Doctor of Philosophy

Department

Chemical Engineering

First Adviser

McIntosh, Steven

Abstract

Biomineralization, the process by which living organisms generate minerals, has recently gained interest as a pathway towards the green synthesis of crystalline materials under ambient conditions for energy and catalytic applications. Semiconductor quantum dots are desirable for their size-tunable optical and electronic properties but their commercial use is currently cost-limited due to the high temperatures and stringent reaction conditions employed during synthesis. Biomineralization offers a low cost, greener approach to synthesis as quantum dots are synthesized in the aqueous phase at ambient temperature and pressure. These nanocrystals are well suited for biological applications as they are capped with DNA, amino acids, or short-chain peptides. This work seeks to better understand the biomineralization of quantum dots by Stenotrophomonas maltophilia through the study of proteins excreted in response to high concentrations of heavy metals. One enzyme, cystathionine ?-lyase (CSE), has been identified as playing the main role in both catalyzing mineralization and controlling growth by continuously generating a reactive sulfur species, H2S, from the amino acid L-cysteine. CSE was then isolated and utilized for the direct, single enzyme synthesis of many types of metal chalcogenide nanocrystals. Specifically, we have prepared and characterized CdS, PbS, and CuInS2 nanocrystals using CSE. Additionally, we demonstrate the biomineralization of core/shell quantum dots (e.g. PbS/CdS and CuInS2/ZnS) using a sequential growth method. Tunable optical properties are confirmed by absorbance and photoluminescence measurements. HRTEM and HAADF are utilized to determine the size distribution and crystal phase of the resulting nanocrystals, while single particle XEDS confirms the composition.
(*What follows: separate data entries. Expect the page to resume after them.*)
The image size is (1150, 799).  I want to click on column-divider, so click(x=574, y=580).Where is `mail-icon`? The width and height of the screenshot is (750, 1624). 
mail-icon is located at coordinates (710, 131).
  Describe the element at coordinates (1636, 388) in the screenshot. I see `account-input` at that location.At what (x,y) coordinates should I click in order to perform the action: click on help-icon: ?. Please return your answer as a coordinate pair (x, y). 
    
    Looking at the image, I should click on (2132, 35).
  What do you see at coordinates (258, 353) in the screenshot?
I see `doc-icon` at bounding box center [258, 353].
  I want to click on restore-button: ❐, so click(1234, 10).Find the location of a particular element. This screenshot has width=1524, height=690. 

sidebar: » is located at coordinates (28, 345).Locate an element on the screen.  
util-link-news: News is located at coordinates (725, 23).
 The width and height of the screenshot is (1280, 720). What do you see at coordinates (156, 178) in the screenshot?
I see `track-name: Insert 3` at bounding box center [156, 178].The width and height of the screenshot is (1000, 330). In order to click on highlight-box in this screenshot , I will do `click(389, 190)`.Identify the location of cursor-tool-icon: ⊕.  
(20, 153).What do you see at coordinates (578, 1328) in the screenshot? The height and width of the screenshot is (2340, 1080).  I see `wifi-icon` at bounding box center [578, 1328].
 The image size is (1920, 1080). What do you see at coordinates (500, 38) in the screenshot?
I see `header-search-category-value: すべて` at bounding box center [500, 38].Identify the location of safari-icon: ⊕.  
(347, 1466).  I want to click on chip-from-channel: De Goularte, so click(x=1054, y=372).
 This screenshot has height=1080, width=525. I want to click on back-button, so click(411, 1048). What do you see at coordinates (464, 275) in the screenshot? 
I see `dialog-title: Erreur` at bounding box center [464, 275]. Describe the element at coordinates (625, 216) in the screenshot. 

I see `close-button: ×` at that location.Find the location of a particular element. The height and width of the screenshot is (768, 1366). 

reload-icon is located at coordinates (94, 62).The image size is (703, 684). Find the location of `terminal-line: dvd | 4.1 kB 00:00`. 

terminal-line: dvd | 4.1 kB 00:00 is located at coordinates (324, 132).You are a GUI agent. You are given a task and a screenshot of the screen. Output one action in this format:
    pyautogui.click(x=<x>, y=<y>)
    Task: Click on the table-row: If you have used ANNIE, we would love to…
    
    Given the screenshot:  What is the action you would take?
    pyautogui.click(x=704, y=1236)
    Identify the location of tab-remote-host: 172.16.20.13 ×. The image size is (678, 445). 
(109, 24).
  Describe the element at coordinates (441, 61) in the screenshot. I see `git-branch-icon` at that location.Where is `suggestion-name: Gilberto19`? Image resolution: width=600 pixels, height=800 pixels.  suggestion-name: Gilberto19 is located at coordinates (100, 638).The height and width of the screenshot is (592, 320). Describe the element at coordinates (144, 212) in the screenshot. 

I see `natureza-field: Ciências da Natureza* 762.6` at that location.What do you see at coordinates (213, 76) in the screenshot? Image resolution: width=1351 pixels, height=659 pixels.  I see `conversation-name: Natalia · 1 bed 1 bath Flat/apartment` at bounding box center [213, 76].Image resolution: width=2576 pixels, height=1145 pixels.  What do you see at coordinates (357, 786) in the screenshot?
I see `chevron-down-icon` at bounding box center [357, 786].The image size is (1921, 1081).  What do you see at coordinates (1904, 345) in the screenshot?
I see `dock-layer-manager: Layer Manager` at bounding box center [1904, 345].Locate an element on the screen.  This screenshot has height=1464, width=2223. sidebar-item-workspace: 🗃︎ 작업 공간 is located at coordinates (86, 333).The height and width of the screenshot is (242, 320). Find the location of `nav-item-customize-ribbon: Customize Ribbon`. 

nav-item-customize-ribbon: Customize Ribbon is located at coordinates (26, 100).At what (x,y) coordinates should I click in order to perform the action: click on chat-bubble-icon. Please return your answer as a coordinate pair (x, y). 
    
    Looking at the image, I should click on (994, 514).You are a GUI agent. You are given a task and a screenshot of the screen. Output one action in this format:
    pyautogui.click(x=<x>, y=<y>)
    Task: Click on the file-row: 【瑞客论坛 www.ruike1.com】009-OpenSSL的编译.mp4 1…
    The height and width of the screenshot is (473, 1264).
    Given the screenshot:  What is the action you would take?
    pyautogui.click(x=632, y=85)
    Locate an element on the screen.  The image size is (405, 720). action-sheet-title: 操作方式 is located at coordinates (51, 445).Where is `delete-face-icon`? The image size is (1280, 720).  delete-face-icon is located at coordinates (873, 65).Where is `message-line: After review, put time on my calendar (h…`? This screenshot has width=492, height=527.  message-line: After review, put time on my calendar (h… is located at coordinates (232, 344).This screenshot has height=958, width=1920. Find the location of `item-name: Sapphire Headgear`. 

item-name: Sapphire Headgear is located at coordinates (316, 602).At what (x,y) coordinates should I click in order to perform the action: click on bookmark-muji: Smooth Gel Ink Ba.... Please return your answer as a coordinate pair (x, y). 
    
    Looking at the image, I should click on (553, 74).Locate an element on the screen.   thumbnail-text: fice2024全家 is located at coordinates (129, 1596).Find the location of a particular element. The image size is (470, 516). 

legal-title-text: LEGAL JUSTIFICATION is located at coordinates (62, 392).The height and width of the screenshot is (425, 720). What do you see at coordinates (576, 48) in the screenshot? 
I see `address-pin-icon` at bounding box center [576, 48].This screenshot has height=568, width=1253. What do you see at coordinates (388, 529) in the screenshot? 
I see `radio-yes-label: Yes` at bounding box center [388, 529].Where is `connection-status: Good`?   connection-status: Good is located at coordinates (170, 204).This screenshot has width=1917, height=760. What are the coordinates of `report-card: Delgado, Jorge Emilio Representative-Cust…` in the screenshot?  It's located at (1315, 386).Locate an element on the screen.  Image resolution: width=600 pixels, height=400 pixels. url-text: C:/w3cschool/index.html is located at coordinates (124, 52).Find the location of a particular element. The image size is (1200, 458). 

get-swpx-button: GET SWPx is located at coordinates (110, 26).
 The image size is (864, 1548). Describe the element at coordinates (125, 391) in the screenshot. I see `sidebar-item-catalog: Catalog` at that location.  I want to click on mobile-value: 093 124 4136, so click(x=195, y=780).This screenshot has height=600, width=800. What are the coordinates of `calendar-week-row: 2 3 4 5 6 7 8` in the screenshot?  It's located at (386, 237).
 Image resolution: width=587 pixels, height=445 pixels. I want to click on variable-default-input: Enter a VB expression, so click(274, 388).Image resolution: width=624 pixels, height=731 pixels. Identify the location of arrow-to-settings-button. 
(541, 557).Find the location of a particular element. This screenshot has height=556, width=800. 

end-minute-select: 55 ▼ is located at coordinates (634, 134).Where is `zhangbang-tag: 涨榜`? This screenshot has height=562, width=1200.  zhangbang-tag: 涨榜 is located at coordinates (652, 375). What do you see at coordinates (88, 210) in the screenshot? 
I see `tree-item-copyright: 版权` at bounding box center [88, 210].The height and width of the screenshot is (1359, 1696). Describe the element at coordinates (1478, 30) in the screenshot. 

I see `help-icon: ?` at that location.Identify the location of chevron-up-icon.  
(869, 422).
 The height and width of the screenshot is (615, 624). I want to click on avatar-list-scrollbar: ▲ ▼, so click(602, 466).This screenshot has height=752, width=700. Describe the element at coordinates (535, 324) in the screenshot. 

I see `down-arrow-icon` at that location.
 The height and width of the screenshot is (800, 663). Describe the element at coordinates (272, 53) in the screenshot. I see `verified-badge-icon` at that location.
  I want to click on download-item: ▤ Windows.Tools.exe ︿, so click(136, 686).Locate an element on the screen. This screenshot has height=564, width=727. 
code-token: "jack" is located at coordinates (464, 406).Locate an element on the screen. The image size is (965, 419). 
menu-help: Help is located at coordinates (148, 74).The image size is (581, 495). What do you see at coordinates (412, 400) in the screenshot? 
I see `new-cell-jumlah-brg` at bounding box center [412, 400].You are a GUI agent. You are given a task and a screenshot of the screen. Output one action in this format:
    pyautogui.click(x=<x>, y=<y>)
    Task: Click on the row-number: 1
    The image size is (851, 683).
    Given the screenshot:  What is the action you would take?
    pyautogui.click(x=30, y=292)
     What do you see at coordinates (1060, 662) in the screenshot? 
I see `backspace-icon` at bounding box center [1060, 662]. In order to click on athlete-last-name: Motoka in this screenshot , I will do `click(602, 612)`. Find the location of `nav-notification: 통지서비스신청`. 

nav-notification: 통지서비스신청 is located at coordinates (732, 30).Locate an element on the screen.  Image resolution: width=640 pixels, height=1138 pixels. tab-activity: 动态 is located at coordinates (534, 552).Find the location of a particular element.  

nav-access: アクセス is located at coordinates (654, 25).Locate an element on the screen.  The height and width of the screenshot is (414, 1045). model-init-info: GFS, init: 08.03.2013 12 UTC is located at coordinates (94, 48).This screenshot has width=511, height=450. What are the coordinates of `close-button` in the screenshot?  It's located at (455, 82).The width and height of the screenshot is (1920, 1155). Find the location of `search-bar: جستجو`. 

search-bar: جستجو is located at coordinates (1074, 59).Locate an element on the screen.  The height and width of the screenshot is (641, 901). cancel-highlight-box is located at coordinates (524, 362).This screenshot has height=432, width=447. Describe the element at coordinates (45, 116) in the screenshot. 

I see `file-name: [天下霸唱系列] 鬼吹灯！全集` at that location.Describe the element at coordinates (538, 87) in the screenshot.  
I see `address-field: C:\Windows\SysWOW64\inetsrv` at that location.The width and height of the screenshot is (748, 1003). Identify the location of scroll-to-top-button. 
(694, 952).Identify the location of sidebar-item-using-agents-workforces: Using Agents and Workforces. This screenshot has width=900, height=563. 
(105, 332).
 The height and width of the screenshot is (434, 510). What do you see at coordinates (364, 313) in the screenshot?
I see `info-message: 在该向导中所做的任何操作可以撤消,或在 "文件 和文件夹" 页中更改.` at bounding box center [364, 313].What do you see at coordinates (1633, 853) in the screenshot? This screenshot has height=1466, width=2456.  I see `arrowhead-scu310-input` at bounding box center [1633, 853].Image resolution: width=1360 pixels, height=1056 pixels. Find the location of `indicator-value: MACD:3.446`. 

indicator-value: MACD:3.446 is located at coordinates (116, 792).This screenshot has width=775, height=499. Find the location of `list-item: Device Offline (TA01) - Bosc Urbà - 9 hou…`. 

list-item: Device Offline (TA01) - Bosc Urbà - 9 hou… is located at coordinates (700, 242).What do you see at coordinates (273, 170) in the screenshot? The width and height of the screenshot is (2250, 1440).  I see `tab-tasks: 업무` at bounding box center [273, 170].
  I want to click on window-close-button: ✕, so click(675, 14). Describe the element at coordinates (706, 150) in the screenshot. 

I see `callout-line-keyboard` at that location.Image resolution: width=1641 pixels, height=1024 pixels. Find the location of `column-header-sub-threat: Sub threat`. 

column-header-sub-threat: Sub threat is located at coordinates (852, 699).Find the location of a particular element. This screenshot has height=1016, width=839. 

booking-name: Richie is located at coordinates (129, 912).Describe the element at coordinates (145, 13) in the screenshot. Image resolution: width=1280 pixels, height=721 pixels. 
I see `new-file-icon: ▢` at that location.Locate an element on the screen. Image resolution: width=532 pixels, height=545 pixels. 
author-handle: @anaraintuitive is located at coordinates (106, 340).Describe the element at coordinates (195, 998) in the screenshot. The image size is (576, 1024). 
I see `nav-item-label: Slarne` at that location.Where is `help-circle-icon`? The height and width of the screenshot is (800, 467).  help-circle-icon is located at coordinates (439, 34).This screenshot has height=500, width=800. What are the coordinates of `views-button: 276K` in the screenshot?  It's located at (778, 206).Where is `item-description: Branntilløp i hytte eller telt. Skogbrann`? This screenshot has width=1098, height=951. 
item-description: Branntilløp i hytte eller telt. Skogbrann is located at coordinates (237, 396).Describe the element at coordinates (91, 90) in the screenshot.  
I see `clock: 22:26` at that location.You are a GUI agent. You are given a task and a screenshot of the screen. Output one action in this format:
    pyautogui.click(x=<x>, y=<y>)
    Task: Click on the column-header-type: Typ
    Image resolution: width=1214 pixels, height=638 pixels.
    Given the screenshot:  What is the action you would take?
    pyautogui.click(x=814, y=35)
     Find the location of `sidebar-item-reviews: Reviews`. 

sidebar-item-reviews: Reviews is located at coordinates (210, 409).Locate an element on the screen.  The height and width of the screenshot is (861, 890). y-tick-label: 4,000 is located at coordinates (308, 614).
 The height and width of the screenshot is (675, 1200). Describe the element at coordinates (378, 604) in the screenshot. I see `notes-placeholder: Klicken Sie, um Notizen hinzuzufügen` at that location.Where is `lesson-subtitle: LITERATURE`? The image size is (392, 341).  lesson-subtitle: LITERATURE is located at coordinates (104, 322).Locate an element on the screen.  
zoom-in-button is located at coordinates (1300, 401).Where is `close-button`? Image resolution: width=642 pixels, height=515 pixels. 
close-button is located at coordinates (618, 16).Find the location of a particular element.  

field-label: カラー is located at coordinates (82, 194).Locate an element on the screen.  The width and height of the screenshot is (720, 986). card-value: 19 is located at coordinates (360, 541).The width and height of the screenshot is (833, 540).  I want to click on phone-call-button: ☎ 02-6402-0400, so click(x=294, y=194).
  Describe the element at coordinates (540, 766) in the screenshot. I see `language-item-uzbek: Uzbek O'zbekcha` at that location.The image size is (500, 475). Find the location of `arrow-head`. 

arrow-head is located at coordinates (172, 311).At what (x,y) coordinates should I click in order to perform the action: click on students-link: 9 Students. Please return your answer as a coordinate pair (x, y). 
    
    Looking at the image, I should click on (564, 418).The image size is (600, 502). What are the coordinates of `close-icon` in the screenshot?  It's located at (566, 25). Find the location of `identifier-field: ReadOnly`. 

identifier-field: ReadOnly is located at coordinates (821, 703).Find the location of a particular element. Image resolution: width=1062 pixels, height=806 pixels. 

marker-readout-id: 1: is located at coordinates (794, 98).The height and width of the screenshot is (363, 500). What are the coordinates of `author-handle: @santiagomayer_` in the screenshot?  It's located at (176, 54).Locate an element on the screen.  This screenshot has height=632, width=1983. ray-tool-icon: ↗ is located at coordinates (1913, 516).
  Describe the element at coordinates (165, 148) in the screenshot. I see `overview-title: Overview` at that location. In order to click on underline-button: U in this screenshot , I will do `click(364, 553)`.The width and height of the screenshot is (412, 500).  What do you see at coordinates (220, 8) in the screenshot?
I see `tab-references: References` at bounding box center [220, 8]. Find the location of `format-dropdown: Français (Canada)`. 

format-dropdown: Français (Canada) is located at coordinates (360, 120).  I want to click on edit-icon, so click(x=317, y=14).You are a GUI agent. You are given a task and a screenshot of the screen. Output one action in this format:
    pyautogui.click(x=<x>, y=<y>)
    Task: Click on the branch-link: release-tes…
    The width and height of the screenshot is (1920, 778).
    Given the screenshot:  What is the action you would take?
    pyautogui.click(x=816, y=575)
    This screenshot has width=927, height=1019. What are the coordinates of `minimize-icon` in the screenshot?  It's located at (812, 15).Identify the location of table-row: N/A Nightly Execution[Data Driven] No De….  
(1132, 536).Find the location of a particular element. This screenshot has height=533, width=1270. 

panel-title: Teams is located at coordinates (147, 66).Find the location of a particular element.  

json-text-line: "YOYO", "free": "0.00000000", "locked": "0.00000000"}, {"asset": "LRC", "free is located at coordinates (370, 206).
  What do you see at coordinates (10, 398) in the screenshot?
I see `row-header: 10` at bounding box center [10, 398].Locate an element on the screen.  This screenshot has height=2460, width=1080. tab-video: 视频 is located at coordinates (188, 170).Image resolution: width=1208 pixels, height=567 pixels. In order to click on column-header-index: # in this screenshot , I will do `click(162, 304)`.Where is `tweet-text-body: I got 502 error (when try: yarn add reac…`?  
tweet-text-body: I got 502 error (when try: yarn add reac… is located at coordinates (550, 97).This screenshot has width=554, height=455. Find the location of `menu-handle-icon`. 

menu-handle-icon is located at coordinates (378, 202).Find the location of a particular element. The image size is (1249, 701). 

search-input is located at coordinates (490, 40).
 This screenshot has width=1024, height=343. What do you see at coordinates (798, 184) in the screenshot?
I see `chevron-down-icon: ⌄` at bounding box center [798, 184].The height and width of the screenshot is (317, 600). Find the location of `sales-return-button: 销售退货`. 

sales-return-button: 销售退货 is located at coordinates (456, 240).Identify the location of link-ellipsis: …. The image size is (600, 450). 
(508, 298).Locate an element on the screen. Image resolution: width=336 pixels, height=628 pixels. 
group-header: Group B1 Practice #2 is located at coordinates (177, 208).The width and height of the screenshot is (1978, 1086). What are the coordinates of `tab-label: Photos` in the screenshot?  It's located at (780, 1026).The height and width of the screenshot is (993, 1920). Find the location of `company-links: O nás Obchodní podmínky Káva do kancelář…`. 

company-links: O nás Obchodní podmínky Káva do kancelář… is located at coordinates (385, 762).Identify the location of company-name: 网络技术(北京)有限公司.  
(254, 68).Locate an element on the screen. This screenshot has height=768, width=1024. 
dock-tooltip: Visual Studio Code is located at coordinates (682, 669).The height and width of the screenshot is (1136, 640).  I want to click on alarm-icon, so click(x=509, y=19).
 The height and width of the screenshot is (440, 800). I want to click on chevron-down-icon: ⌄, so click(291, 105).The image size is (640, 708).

The functional properties of these materials are demonstrated by their incorporation into quantum dot sensitized solar cells, as fluorescent markers for the bio-imaging of cancer cells, and as a stable photocatalyst for H2 generation. Lastly, nanocrystal biomineralization by CSE is studied in the context of classical theories for colloidal particle nucleation and growth to better understand the effect of synthesis parameters on the resultant quantum dot populations.